REQUIRED ACTION: Transcribe the records that follow, keeping every word as it stands.

[Start of section]

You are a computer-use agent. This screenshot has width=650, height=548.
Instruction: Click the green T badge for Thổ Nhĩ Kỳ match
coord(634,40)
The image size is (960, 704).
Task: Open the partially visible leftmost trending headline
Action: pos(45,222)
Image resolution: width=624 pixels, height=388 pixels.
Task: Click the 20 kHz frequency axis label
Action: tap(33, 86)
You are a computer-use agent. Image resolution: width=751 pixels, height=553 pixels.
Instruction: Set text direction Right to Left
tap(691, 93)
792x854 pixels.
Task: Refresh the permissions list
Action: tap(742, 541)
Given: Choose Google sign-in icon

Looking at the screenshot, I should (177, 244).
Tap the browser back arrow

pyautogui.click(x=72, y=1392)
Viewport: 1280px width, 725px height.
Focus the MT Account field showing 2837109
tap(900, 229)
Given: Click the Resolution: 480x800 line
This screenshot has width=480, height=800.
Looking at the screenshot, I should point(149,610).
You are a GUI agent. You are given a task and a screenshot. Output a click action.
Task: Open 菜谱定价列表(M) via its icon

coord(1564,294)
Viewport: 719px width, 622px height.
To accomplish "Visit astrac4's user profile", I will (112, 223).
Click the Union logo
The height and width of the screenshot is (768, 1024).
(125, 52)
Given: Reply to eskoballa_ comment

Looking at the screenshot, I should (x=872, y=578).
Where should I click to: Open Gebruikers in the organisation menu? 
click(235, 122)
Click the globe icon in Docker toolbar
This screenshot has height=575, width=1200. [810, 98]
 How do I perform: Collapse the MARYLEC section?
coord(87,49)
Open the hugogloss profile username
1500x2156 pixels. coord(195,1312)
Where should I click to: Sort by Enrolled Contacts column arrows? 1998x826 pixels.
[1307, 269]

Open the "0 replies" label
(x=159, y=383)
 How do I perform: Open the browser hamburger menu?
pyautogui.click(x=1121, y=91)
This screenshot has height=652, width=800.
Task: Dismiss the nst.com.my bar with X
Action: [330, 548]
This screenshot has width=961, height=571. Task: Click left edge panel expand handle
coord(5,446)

[End of section]

RESPONSE:
You are a computer-use agent. This screenshot has width=650, height=548.
Instruction: Click the green T badge for Thổ Nhĩ Kỳ match
coord(634,40)
The image size is (960, 704).
Task: Open the partially visible leftmost trending headline
Action: pos(45,222)
Image resolution: width=624 pixels, height=388 pixels.
Task: Click the 20 kHz frequency axis label
Action: tap(33, 86)
You are a computer-use agent. Image resolution: width=751 pixels, height=553 pixels.
Instruction: Set text direction Right to Left
tap(691, 93)
792x854 pixels.
Task: Refresh the permissions list
Action: tap(742, 541)
Given: Choose Google sign-in icon

Looking at the screenshot, I should (177, 244).
Tap the browser back arrow

pyautogui.click(x=72, y=1392)
Viewport: 1280px width, 725px height.
Focus the MT Account field showing 2837109
tap(900, 229)
Given: Click the Resolution: 480x800 line
This screenshot has width=480, height=800.
Looking at the screenshot, I should point(149,610).
You are a GUI agent. You are given a task and a screenshot. Output a click action.
Task: Open 菜谱定价列表(M) via its icon

coord(1564,294)
Viewport: 719px width, 622px height.
To accomplish "Visit astrac4's user profile", I will (112, 223).
Click the Union logo
The height and width of the screenshot is (768, 1024).
(125, 52)
Given: Reply to eskoballa_ comment

Looking at the screenshot, I should (x=872, y=578).
Where should I click to: Open Gebruikers in the organisation menu? 
click(235, 122)
Click the globe icon in Docker toolbar
This screenshot has height=575, width=1200. [810, 98]
 How do I perform: Collapse the MARYLEC section?
coord(87,49)
Open the hugogloss profile username
1500x2156 pixels. coord(195,1312)
Where should I click to: Sort by Enrolled Contacts column arrows? 1998x826 pixels.
[1307, 269]

Open the "0 replies" label
(x=159, y=383)
 How do I perform: Open the browser hamburger menu?
pyautogui.click(x=1121, y=91)
This screenshot has height=652, width=800.
Task: Dismiss the nst.com.my bar with X
Action: [330, 548]
This screenshot has width=961, height=571. Task: Click left edge panel expand handle
coord(5,446)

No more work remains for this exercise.